Court Opinion

ID: 6096236
Source: CourtListenerOpinion
Date Created: 2022-01-13 20:27:44.57328+00
Date Added: 2024-06-11T08:53:24.995239
License: Public Domain

—Appeal from a decision of the Workers’ Compensation Board, filed October 24, 2001, which assessed a penalty for late payment of workers’ compensation benefits.
Claimant suffered work-related injuries in 1995, and the workers’ compensation carrier began paying workers’ compensation benefits to claimant before a benefit award had been made. However, the employer’s workers’ compensation carrier miscalculated the amount of claimant’s benefits, resulting in an overpayment to claimant in excess of $12,000. In May 1998, a Workers’ Compensation Law Judge (hereinafter WCLJ) awarded claimant ongoing weekly benefits of $87.84. The WCLJ determined that claimant was not responsible for the overpayment, denied the carrier’s request to immediately credit *894the entire overpayment against claimant’s future benefits, and instead authorized the carrier to recoup the overpayment at a rate of $20 per week. Upon review, a panel of the Workers’ Compensation Board affirmed recoupment at this rate.
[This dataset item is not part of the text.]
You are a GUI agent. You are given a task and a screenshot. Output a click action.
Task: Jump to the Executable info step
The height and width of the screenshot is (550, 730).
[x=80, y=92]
After the carrier failed to make payments as ordered, the WCLJ determined that the carrier had failed to make timely payment of $11,804.16 as of May 24, 2001 and assessed a 20% penalty as required by Workers’ Compensation Law § 25 (3) (f). A panel of the Board recalculated the carrier’s late payments to be $7,324.20 as of July 17, 2001 and assessed a 20% penalty of $1,464.84.
On this appeal, the employer and carrier contend that an assessment of penalties for late payments is inequitable given the substantial overpayment to claimant in this matter. We disagree. The penalty provisions of Workers’ Compensation Law § 25 (3) (f) are self-executing (see Surdi v Premium Coal & Oil Co., 52 NY2d 860 [1981]; White v New York City Hous. Auth., 83 AD2d 707, 707 [1981]) and advance a “public policy in favor of prompt payment of workers’ compensation benefits to injured employees” since “the uniform assessment of penalties in all cases of late payment will ultimately benefit employees by deterring carriers from delaying award payments” (Matter of Keser v New York State Elmira Psychiatric Ctr., 92 NY2d 100, 105 [1998]). Further, substantial evidence supports the Board’s penalty determination and, inasmuch as the employer and carrier “concede” that they made late payments in the amount of $8,597.19, a figure that exceeds the Board’s calculations, their claim that the resulting penalty was miscalculated is unavailing.
Spain, J.P., Carpinello, Lahtinen and Kane, JJ., concur. Ordered that the decision is affirmed, without costs.